## Ketentuan Tugas
1 - Tuliskan kembali bagian artikel tentang topeng antara "Saya berusaha tidak" dan "xxx pada xxx.", termasuk keduanya, dengan mengubah "mimikri kepribadian" menjadi "penyamaran kepribadian".
2 - Berdasarkan artikel tentang topeng, jelaskan mengapa penulis dan temannya bersyukur serta mengamini ketika disebut "polos".

## Artikel
April 8, 2013

#18 Topeng


18 Ramadhan 1433 H :: 6 Agustus 2012 M

Dalam obrolan dengan seorang tamu multitalented dalam buka puasa bersama keluarga besar majalah hari ini, saya dan seorang teman disebutnya “polos”. Apa adanya, tanpa misteri, dan mudah ditebak. Kami hanya tertawa gimana gitu seraya bersyukur dan mengamini. Bagaimana tidak? Disebut sebagai orang apa adanya berarti kami tidak muna, dong? Artinya, seperti kata iklan, “Yang lain ada apanya, gue apa adanya”. Meskipun sebenarnya beliau tidak berniat memuji kami, hehe.

Orang yang melabeli kami itu dikenal sebagai trainer dan motivator yang hobi membaca karakter orang; topeng apa yang dipakainya dan wajah apa yang tersembunyi di baliknya. Menurutnya, beberapa di antara kami cukup misterius sementara kami berdua tidak sama sekali –yang menurutnya nggak seru. Dalam hati jujur saya heran dan bergumam, “Piye banget sih?”

Sebenarnya mungkin saya tidak sepolos itu, tapi saya sedang mengusahakannya. Dalam dunia psikologi, manusia punya mekanisme self-defense yang berbeda-beda, dan penggunaan topeng (ada juga yang menyebutnya jaket) menjadi salah satunya. Yang membedakan adalah nominal topeng yang melapisi warna asli individu tersebut. Mungkin seorang teman merasa cukup dengan satu topeng multifungsi yang portable pada komunitas tertentu, sementara teman lain butuh berlapis-lapis sehubungan dengan banyaknya atribut identitas yang melekat. Ada juga teman yang merasa tidak perlu membeli topeng apapun. Orang inilah yang sampai saat ini saya kagumi.

Saya berusaha tidak banyak presumption belakangan ini. Kata kakak saya, “Kamu kan nggak tahu niat dia sebenarnya?” Kata saya, “Whatsoever.” Bukan ranah saya menilai ketulusannya atau derajat kemisteriusannya. Setahu saya, dia selalu begitu: apa adanya, di mana dan pada siapa saja. Tidak ada istilah mimikri kepribadian padanya. Dan dia bukannya nggak seru, melainkan bikin cemburu. Karena penyampai risalah pun begitu, bisa dipercaya karena dia apa adanya. Tidak bertopeng dan berjaket xxx demi xxx dalam rangka xxx pada xxx.

Data lokasi kata dan elemen
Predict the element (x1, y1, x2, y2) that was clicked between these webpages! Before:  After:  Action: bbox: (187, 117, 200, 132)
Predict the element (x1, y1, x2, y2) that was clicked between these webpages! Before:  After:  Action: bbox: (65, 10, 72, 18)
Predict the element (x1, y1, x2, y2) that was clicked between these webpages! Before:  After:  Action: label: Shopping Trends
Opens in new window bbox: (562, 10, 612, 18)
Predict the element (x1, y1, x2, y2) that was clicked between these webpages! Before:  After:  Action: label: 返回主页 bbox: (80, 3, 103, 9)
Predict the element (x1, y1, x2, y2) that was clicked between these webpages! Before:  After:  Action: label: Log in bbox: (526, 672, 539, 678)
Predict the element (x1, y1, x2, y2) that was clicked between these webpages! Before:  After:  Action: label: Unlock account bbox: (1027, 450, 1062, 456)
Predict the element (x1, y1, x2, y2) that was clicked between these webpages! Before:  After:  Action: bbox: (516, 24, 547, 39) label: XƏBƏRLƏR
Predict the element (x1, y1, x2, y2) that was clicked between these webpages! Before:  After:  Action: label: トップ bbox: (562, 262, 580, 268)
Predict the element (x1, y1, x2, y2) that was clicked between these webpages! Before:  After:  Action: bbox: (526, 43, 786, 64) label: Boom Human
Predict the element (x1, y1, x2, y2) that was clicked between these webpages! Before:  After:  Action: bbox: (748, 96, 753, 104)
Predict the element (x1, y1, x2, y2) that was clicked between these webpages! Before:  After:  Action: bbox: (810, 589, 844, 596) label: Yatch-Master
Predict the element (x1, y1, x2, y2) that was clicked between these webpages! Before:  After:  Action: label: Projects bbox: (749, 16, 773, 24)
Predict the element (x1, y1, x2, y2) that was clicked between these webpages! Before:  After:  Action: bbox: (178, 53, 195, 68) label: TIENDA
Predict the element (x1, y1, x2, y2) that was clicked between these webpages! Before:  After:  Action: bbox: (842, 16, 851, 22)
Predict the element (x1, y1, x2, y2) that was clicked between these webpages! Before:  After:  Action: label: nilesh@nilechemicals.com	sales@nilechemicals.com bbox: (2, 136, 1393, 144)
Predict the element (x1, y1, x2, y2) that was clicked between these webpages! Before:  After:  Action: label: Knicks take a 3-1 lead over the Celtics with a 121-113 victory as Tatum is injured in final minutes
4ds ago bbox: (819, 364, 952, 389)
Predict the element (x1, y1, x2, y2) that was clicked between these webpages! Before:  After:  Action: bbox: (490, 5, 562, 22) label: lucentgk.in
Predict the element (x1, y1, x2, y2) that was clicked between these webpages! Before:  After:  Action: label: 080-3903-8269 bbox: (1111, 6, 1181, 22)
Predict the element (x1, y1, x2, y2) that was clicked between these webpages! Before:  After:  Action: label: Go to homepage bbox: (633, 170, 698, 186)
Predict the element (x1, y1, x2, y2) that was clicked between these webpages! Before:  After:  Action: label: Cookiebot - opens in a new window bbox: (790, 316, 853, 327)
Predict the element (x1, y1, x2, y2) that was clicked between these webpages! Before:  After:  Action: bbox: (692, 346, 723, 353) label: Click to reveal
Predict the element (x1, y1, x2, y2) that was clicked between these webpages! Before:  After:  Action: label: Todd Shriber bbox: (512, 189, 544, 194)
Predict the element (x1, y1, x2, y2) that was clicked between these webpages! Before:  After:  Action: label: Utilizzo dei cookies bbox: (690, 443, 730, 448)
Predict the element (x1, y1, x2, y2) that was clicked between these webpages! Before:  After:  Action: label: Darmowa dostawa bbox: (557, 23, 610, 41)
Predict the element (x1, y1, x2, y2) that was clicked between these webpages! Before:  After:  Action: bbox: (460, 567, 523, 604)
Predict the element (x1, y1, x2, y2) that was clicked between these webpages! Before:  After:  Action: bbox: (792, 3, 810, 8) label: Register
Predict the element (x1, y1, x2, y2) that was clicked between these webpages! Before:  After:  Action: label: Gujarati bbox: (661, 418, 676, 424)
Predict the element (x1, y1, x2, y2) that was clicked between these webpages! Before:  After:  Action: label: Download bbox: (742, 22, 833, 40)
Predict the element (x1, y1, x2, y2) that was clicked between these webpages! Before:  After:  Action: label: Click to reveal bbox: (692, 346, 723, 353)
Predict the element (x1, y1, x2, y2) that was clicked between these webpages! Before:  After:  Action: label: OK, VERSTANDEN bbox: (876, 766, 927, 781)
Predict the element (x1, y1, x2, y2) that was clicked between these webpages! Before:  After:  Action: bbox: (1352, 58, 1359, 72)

## Keluaran yang Diharapkan
1 -
Saya berusaha tidak banyak presumption belakangan ini. Kata kakak saya, “Kamu kan nggak tahu niat dia sebenarnya?” Kata saya, “Whatsoever.” Bukan ranah saya menilai ketulusannya atau derajat kemisteriusannya. Setahu saya, dia selalu begitu: apa adanya, di mana dan pada siapa saja. Tidak ada istilah penyamaran kepribadian padanya. Dan dia bukannya nggak seru, melainkan bikin cemburu. Karena penyampai risalah pun begitu, bisa dipercaya karena dia apa adanya. Tidak bertopeng dan berjaket xxx demi xxx dalam rangka xxx pada xxx.

2 - Bagi mereka, disebut sebagai orang apa adanya berarti mereka tidak "muna". Sebutan itu sejalan dengan kata iklan, "Yang lain ada apanya, gue apa adanya", sehingga mereka menerimanya dengan tawa dan rasa syukur, meskipun tamu tersebut sebenarnya tidak berniat memuji.